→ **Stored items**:
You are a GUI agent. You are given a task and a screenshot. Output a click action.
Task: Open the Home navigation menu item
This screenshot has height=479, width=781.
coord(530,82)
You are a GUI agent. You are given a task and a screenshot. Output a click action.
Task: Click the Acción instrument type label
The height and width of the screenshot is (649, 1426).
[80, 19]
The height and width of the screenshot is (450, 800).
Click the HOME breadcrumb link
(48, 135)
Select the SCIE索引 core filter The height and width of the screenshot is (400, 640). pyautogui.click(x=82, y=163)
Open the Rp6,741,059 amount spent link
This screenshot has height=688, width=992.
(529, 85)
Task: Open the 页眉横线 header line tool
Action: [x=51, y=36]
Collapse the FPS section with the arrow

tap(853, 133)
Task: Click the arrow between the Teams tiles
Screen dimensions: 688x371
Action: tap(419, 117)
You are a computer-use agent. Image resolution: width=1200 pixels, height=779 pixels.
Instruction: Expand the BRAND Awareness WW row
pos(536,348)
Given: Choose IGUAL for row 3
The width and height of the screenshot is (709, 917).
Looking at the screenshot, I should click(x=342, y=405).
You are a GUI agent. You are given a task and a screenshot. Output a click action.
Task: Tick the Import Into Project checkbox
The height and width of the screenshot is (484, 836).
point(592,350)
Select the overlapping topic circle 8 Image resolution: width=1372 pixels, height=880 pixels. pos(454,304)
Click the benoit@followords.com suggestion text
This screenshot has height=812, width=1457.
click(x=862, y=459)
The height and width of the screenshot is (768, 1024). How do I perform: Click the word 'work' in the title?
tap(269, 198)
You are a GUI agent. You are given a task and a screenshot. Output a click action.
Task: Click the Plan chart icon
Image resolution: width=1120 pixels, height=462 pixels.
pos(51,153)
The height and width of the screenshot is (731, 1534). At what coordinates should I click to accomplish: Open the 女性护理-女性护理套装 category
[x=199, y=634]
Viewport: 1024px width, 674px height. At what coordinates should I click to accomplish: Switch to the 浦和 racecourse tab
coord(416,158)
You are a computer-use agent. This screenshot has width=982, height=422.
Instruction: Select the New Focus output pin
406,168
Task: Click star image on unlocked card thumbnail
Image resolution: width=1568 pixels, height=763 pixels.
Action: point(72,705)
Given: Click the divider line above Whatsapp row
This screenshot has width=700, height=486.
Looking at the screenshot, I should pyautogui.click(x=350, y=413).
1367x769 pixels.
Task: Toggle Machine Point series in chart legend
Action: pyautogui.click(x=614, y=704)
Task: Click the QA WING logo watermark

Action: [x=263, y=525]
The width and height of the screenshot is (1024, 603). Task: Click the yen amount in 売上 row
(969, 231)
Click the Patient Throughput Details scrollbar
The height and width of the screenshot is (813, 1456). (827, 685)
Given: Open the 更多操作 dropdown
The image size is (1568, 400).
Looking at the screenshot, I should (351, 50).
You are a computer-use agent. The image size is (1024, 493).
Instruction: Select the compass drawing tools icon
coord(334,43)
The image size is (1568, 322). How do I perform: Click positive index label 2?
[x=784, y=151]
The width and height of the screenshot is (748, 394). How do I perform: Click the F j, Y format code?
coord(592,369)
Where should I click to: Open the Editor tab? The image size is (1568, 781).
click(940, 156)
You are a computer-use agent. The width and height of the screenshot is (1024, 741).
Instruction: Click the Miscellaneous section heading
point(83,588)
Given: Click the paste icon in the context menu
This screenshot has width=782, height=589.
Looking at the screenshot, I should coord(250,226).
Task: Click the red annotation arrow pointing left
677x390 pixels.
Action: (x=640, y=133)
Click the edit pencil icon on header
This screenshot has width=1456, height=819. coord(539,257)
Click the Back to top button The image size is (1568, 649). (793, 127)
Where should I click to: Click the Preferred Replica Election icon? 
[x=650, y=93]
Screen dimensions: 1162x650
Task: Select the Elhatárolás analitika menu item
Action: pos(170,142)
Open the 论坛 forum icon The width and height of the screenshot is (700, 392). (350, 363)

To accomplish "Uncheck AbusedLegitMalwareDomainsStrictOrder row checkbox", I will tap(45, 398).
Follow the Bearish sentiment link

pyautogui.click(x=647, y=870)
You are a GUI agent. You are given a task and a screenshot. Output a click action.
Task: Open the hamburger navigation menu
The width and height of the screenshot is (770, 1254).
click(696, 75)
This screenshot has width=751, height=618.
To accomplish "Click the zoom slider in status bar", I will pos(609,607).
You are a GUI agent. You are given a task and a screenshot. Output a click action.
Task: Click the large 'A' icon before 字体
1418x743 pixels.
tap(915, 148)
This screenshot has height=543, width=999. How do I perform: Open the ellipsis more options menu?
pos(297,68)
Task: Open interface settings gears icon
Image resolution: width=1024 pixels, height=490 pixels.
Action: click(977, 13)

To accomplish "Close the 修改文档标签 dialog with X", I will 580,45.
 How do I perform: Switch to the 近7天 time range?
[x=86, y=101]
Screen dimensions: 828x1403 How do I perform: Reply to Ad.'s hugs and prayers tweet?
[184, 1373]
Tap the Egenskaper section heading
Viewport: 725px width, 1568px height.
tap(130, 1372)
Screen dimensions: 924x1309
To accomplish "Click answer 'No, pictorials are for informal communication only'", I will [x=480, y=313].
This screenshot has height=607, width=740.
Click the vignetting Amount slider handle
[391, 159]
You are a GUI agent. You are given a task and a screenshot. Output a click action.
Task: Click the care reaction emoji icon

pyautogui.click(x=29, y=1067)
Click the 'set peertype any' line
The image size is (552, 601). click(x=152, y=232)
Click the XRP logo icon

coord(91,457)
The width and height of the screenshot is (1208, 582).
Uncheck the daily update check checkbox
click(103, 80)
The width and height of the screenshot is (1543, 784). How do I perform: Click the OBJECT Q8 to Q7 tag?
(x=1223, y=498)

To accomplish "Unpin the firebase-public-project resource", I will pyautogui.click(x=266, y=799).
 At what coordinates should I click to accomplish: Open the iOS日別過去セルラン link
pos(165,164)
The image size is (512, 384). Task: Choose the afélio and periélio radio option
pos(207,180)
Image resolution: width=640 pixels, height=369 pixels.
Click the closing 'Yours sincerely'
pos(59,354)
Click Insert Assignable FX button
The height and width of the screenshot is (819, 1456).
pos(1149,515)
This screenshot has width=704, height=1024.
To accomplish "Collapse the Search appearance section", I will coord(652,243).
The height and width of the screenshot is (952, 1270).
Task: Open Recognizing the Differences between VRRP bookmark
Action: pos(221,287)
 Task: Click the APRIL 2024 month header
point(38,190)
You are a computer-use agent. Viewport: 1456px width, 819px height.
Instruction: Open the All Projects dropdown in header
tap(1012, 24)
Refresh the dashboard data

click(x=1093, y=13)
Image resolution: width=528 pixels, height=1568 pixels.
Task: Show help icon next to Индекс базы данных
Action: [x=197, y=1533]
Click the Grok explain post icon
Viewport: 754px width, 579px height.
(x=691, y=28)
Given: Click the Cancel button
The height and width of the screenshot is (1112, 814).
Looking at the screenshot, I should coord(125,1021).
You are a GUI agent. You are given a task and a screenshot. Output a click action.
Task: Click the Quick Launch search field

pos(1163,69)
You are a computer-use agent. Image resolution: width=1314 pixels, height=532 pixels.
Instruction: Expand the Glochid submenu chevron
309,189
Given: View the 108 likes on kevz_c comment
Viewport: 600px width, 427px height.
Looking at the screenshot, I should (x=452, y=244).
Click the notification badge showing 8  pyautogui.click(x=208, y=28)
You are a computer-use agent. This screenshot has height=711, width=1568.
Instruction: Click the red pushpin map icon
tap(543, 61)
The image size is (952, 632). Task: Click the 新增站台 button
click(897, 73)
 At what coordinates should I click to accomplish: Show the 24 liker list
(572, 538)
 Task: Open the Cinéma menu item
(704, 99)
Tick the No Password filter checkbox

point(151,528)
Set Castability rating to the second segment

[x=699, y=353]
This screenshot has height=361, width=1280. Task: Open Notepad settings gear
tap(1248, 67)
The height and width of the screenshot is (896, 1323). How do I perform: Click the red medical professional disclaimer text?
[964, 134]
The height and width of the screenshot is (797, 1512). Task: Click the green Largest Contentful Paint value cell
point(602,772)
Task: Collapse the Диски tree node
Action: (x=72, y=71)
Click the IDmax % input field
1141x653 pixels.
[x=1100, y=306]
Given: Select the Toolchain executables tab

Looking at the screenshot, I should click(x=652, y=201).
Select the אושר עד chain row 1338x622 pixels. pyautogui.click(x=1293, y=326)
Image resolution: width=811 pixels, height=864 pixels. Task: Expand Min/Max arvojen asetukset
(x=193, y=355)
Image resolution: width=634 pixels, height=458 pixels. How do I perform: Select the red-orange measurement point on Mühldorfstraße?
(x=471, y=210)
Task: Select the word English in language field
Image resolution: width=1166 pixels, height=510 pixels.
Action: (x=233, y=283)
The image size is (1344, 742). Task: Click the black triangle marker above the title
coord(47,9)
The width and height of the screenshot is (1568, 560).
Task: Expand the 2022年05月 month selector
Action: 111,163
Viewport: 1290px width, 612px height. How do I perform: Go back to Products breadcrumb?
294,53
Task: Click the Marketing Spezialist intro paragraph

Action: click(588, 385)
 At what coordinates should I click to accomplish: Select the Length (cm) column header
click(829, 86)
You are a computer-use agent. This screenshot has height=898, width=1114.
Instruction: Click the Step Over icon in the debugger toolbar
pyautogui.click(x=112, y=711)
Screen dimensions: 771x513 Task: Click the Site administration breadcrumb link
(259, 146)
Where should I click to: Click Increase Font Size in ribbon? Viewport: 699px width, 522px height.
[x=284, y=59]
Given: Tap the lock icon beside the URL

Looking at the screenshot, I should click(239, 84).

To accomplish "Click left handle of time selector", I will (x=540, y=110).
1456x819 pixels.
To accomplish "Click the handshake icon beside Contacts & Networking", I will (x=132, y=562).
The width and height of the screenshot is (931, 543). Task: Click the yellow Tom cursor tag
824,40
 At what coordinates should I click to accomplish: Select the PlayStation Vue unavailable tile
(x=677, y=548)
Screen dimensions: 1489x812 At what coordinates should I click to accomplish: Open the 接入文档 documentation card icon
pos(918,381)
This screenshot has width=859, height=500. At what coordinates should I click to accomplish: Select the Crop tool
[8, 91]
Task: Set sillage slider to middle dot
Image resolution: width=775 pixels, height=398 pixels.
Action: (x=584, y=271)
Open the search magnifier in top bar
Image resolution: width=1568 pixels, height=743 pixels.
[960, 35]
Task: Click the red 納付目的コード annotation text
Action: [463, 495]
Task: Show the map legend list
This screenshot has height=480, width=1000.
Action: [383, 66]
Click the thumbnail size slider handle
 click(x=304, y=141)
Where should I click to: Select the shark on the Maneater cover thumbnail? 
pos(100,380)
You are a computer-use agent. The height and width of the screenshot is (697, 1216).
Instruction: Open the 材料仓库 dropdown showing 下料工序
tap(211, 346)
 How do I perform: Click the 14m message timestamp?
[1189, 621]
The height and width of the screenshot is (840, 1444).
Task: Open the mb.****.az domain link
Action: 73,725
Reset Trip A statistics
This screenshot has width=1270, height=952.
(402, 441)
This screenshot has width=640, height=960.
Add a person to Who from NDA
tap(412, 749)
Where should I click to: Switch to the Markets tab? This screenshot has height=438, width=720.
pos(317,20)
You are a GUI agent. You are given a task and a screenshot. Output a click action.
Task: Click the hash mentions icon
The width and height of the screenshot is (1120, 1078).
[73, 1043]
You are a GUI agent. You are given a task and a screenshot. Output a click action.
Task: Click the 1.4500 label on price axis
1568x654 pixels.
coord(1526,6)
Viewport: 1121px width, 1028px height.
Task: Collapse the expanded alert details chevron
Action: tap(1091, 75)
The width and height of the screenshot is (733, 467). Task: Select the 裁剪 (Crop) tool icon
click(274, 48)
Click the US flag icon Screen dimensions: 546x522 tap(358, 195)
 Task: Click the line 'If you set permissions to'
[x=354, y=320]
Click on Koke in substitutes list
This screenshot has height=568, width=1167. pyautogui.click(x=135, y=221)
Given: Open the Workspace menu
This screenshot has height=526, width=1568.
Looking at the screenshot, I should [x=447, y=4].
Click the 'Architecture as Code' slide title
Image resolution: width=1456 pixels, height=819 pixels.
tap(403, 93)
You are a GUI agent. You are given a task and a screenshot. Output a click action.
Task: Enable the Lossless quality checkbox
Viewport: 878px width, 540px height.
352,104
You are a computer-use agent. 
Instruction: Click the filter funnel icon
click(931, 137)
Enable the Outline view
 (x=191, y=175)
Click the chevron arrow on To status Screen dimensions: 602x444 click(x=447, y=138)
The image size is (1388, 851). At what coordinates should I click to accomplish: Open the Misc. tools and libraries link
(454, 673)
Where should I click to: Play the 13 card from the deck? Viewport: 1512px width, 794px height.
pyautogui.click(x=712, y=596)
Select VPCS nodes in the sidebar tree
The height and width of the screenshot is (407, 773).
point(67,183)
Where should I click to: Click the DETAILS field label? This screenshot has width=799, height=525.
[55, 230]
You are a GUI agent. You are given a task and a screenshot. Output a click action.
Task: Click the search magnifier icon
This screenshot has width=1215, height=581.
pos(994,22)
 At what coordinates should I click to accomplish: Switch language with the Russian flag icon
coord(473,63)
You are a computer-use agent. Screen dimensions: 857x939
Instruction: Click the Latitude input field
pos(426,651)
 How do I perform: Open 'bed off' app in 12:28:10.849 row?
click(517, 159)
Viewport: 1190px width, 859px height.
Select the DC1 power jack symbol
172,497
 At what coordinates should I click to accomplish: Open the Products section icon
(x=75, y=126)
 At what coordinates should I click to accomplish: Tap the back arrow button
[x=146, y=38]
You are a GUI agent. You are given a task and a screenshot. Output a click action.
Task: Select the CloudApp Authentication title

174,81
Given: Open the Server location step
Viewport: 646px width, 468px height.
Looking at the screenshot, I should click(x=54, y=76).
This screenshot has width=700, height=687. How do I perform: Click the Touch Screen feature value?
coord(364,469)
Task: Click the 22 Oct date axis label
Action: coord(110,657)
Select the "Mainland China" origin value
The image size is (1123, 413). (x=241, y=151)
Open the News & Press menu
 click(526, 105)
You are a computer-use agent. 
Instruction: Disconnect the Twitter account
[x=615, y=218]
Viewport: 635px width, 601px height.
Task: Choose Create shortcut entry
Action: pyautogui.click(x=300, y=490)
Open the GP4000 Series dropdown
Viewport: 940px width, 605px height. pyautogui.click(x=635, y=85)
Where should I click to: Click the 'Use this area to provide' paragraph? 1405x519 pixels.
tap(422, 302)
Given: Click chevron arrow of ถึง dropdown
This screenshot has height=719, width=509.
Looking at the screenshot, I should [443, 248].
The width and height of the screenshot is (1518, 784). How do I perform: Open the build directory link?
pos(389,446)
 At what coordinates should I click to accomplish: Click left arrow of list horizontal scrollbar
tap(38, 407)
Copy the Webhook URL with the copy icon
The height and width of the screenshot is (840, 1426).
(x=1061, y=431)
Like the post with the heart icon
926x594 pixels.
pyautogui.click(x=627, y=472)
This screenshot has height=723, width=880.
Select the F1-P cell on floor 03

→ **WHAT THE TASK ASKS**:
Would you copy every line of the entries in which "status" appears?

→ **EXERCISE RESPONSE**:
To accomplish "Click the zoom slider in status bar", I will pos(609,607).
Click the chevron arrow on To status Screen dimensions: 602x444 click(x=447, y=138)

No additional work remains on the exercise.